World Union of Karate-do Federations (WUKF) World Karate Championships
Dundee, Scotland
June 14-17, 2018

Fifteen Enso students will represent the Amateur Athletic Union (AAU)’s U.S. Team at this year’s WUKF world championships. They qualified by either earning an individual medal at the 2017 AAU National Championships or through a rigorous team trial event held in Ft. Lauderdale earlier in 2018. Those athletes are:

  • Sensei Jay Nacu (42)
  • Sensei Denise Nacu (44)
  • Pamela Wolf (64)
  • Toby Nierras (18)
  • Victoria Gin (18)
  • Milen Rios (17)
  • AJ Cesar (16)
  • Christine Conanan (15)
  • Angel Conanan (14)
  • Zachary Gin (14)
  • Maxine Ivey (13)
  • Maile Nacu (13)
  • Mateo Nacu (11)
  • Milo Platz-Walker (11)
  • Brianna Santucci (10)

Two additional students – Ryan Daly (13) and Davian Barber (12) – also qualified for the competition but are unable to attend.

“We are so proud of how hard each of these athletes have worked to earn the honor of representing their country in international competition,” said Sensei Jay Nacu, owner and director of Enso Karate. “They will learn a lot from preparing for and competing at these games, and they will bring those lessons back to Enso and make all of us stronger.”

Sensei Denise Nacu, co-owner and director at Enso Karate, added: “The entire Enso community is behind these amazing athletes. All our students are pushing a little harder in class to help them prepare. All our instructors and coaches are helping them think about strategy and prepare mentally. Many of our dedicated parents are making sure the kids have everything they need before they travel. And of course AAU is helping them prepare and strategize. It’s truly an all-in effort. The cheers in Chicago will reach us in Morocco and Scotland!”
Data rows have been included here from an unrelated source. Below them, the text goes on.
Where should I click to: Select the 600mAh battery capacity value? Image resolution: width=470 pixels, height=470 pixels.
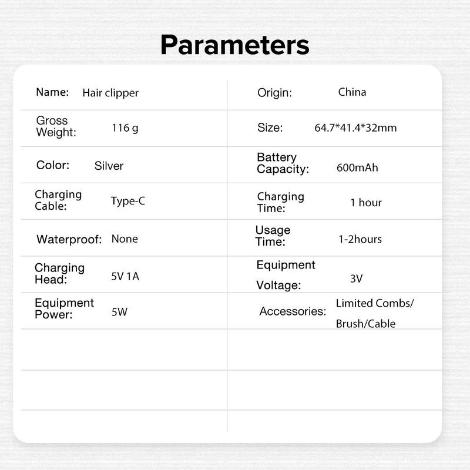click(x=357, y=167)
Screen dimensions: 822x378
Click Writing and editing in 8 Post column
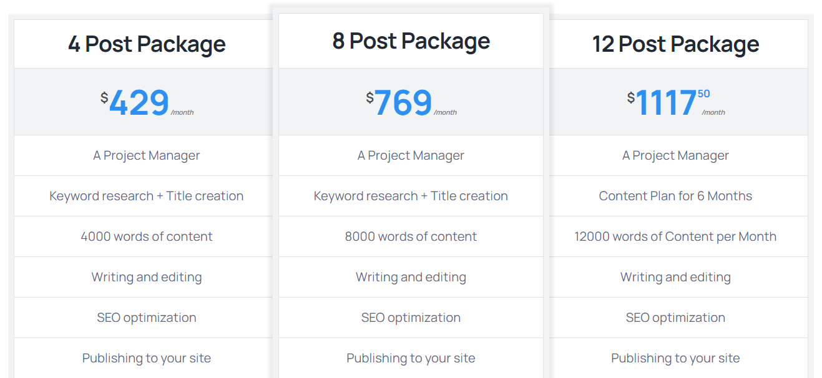411,277
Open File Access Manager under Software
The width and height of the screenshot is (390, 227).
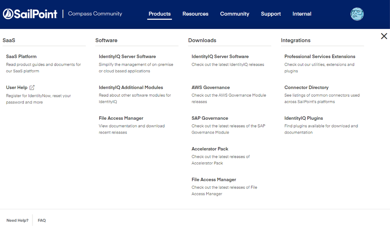(x=121, y=118)
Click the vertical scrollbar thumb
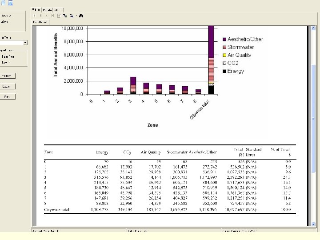This screenshot has height=240, width=320. [x=313, y=119]
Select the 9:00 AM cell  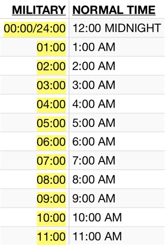tap(94, 199)
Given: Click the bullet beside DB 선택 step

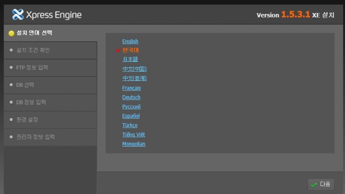Looking at the screenshot, I should tap(11, 85).
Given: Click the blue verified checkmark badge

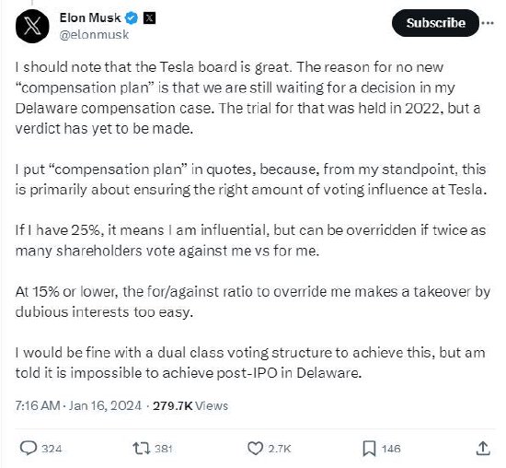Looking at the screenshot, I should 132,18.
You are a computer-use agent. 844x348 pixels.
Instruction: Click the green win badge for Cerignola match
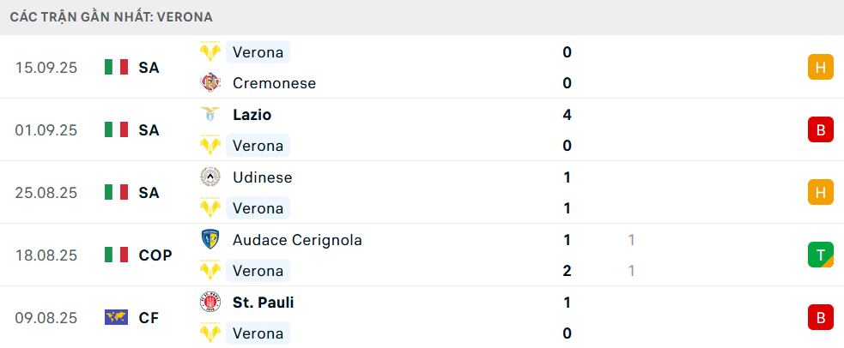coord(821,255)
Adult Karate Students Retreat to Lake Geneva, Wisconsin

A special event for the adult karate students of the dojo was held on September 15-17, 2017 in Lake Geneva, Wisconsin. The Adult Karate Retreat took place on the campus of George Williams College and featured karate training sessions and activities to build the bonds of dojo friendship.  We had many fine meals together, time for a hike around the lake, and late night chats around the fire pit. Our 3rd annual retreat is in the books and we’re already talking about next year!

 

 

 

 

 

 

 

Enso Elite Karate Team makes strong showing at 2017 AAU Karate Nationals

The Enso Elite Karate Team participated in the  2017 AAU Karate National Championships which was held in Raleigh, NC June 29 – July 1, 2017.
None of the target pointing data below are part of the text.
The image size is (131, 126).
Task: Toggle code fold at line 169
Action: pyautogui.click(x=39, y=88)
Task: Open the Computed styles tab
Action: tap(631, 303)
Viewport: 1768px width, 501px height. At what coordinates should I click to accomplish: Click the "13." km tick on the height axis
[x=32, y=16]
Our team took home 47 medals (16 gold, 20 silver, 11 bronze), and many of our athletes landed in 4th or 5th place in huge, tough divisions. We are so proud of how hard our athletes worked all year to prepare themselves mentally, physically, and emotionally for this intense week. Be sure to check out some of the live stream videos we posted on our Enso Karate Facebook page.

 

INDIVIDUAL RESULTS:

Sensei Jay (35-44yo) — 1st place senior kata

Sensei Denise (35-44yo) — 3rd place senior kata, 1st place team kata

AJ Cesar (15yo) — 1st place kata, 2nd place kumite

Angel C. (13yo) — 3rd place kata, 3rd place kumite, 1st place team kata, 2nd place team kumite

Brianna S. (9yo) — 2nd place kata, 2nd place kumite

Christine C. (14yo) — 3rd place kata, 1st place kumite, 1st place team kata, 2nd place team kumite

Davian B. (11yo) — 2nd place kumite, 2nd place team kata, 2nd place team kumite

Dominique C. (16yo) — 1st place kata, 1st place kumite

Elaine C. (18-34yo) — 1st place team kata

Gabriel M. (9yo) — 2nd place team kumite

Gabriel T. (12yo) — 1st place kata, 1st place kumite

Katie C. (18-34yo) — 1st place team kata

Kepler B. (15yo) — National team athlete

Maile N. (12yo) — 3rd place kata, 1st place kumite, 1st place team kata, 2nd place team kumite

Mateo N. (10yo) — 3rd place kata, 2nd place kumite, 2nd place team kumite (X2)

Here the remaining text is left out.